Over-expression of the bovine FcRn in the mammary gland results in increased IgG levels in both milk and serum of transgenic mice

• Published in: Immunology Vol. 122; no. 3; pp. 401 - 408
• Main Authors: Lu, Wei, Zhao, Zhihui, Zhao, Yaofeng, Yu, Shuyang, Zhao, Yiqiang, Fan, Baoliang, Kacskovics, Imre, Hammarström, Lennart, Li, Ning
• Format: Journal Article
• Language: English
• Published: Oxford, UK Oxford, UK : Blackwell Publishing Ltd 01.11.2007; Blackwell Publishing Ltd; Blackwell Science Inc
• Subjects: Animals; Cattle; Female; Gene Expression Regulation - immunology; Genetic Vectors; Half-Life; Histocompatibility Antigens Class I - genetics; Histocompatibility Antigens Class I - immunology; immunoglobulin G; Immunoglobulin G - blood; Immunoglobulin G - metabolism; Mammary Glands, Animal - immunology; Medicin och hälsovetenskap; Mice; Mice, Transgenic; Milk - immunology; neonatal Fc receptor; Original; Receptors, Fc - genetics; Receptors, Fc - immunology; RNA, Messenger - genetics; Tissue Distribution; Transgenes; transgenic mice
• ISSN: 0019-2805; 1365-2567
• DOI: 10.1111/j.1365-2567.2007.02654.x

The neonatal Fc receptor (FcRn) protects immunoglobulin G (IgG) from catabolism and is also responsible for IgG absorption in the neonatal small intestine.

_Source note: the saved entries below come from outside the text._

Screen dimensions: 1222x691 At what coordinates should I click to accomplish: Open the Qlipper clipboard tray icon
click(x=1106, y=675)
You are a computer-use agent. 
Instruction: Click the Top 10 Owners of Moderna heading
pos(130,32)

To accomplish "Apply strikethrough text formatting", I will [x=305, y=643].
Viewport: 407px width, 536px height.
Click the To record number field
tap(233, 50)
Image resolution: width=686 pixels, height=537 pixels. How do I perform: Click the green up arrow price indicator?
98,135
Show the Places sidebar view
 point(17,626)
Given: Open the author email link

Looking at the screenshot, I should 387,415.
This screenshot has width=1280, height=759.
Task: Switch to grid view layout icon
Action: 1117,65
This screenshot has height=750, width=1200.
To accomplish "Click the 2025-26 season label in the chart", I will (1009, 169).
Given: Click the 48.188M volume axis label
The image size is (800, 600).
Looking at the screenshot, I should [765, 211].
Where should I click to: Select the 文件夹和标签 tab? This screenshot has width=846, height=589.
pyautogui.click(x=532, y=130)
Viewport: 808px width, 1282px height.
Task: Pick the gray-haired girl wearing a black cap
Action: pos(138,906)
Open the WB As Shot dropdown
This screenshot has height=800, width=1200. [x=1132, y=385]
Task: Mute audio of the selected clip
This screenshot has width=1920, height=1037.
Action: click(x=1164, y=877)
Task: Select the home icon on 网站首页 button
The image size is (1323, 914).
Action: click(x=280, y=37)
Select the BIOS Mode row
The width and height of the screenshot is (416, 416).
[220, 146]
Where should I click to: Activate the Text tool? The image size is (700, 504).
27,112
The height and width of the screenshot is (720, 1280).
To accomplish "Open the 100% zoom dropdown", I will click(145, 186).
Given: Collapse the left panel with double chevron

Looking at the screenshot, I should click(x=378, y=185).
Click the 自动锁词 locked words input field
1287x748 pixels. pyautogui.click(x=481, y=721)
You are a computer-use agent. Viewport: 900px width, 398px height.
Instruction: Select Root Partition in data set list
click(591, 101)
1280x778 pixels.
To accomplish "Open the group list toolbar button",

However, whether it mediates the transfer of IgG from plasma to milk still remains speculative. In the present study, we have generated transgenic mice that over-express the bovine FcRn (bFcRn) in their lactating mammary glands. Significantly increased IgG levels were observed in the sera and milk from transgenic animals, suggesting that the over-expressed bFcRn could bind and protect endogenous mouse IgG and thus extend its lifespan. We also found that injected human IgG showed a significantly longer half-life (7-8 days) in the transgenic mice than in controls (2·9 days). Altogether, the data suggested that bFcRn could bind both mouse and human IgG, showing a cross-species FcRn-IgG binding activity. However, we found no selective accumulation of endogenous mouse IgG or injected bovine IgG in the milk of the transgenic females, supporting a previous hypothesis that IgG was transported from serum to milk in an inverse correlation to its binding affinity to FcRn.